November Produces a Big Gain for Existing-Homes, But a Slower Economic ReboundDec 22 2009
December 22, 2009 - November's existing-home sales rose to a seasonally adjusted rate of 6.54 million units, a 7.4% increase from the month prior. For most economists, this came as predicted, knowing that many home buyers would hurry to close sales before the original November tax credit deadline.
"This is clearly a rush of first-time home buyers not wanting to miss out on the tax credit, but there are many more potential buyers who can enter the market in the months ahead," Lawrence Yun, NAR chief economist said. "In all, 4.4 million households are expected to claim the tax credit before it expires and balance should be restored to the housing sector with inventories continuing to decline."

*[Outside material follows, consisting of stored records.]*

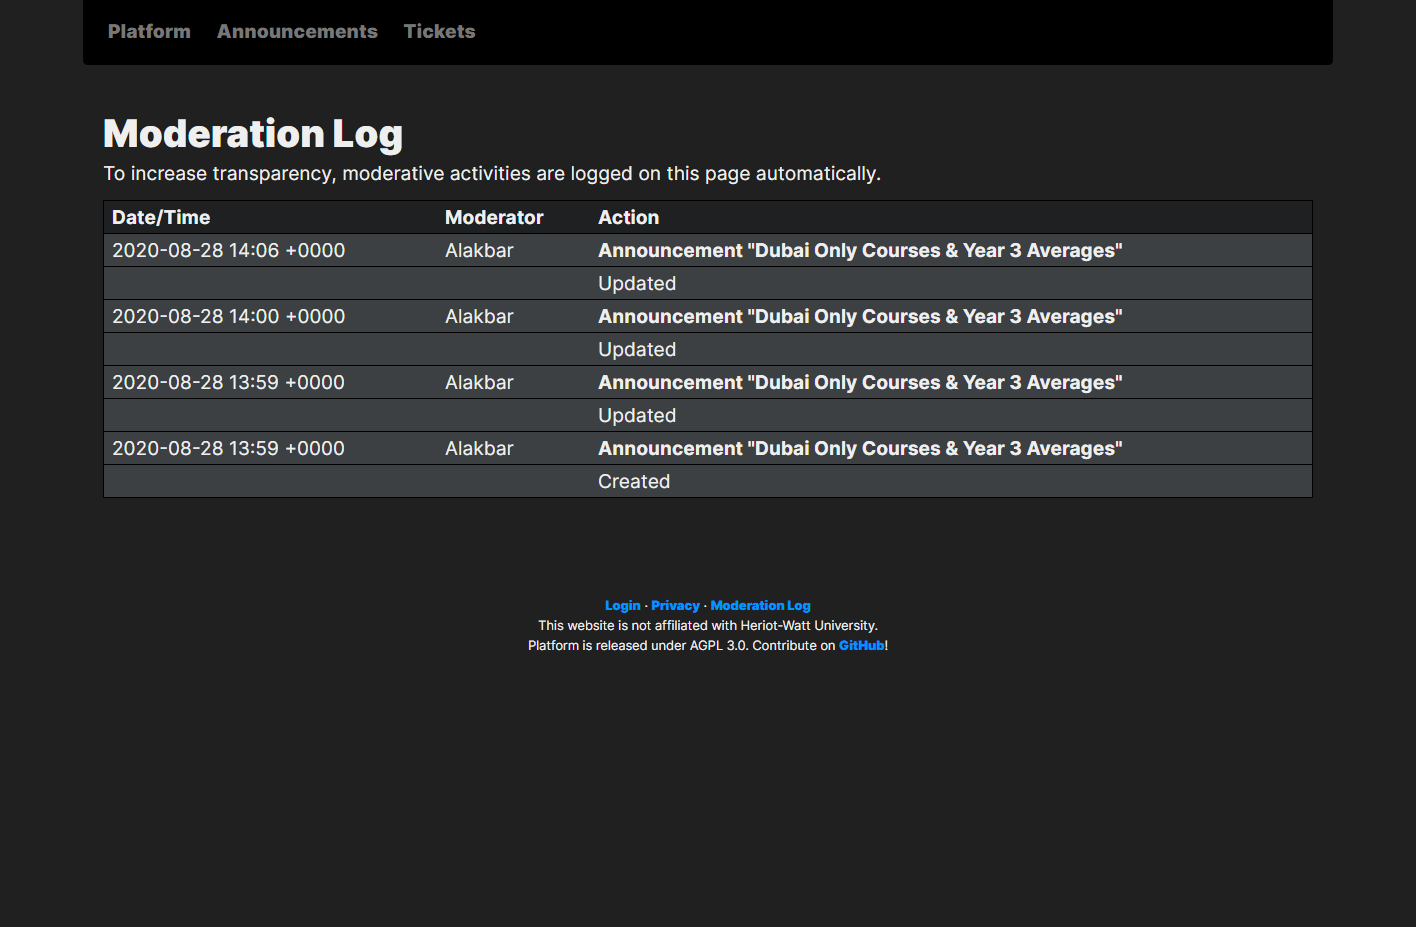Click the 2020-08-28 14:00 timestamp cell
Viewport: 1416px width, 927px height.
pos(228,316)
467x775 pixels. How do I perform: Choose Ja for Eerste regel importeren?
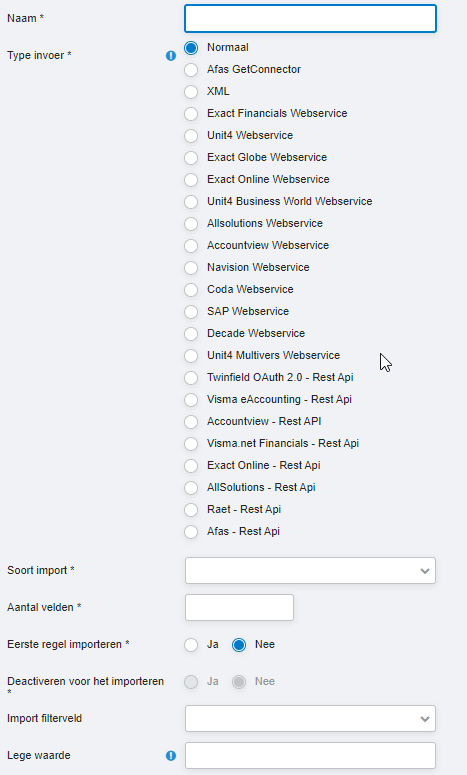pyautogui.click(x=191, y=645)
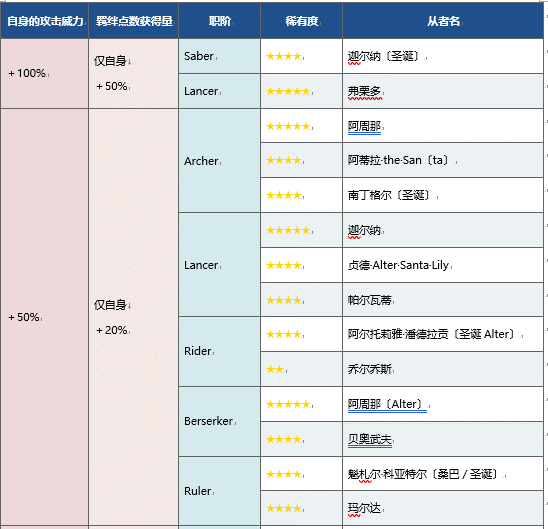Click the 玛尔达 servant name cell
Image resolution: width=548 pixels, height=529 pixels.
coord(443,508)
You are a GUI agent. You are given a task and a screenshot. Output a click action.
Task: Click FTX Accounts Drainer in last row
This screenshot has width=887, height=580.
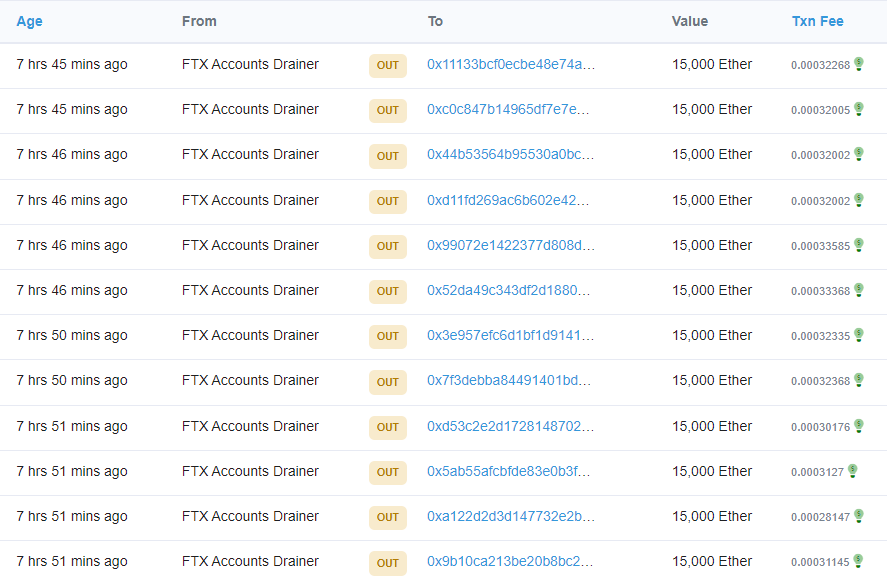coord(250,561)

Not since February 2007 have current existing-home sales remained this high.
However, despite today's sanguine release of November's existing-home sales, it was reported that U.S. economic growth expanded slower than anticipated for the third quarter. Growing at an annual rate of 2.2%, gross domestic product shows that economic recovery is off to a much weaker start than originally predicted. Nearly a month ago, most estimated that growth would be 2.8%, but the most current report showed that consumer spending was weaker than previously thought.
Even with slower growth, the November's GDP was the best economic reading since December 2007.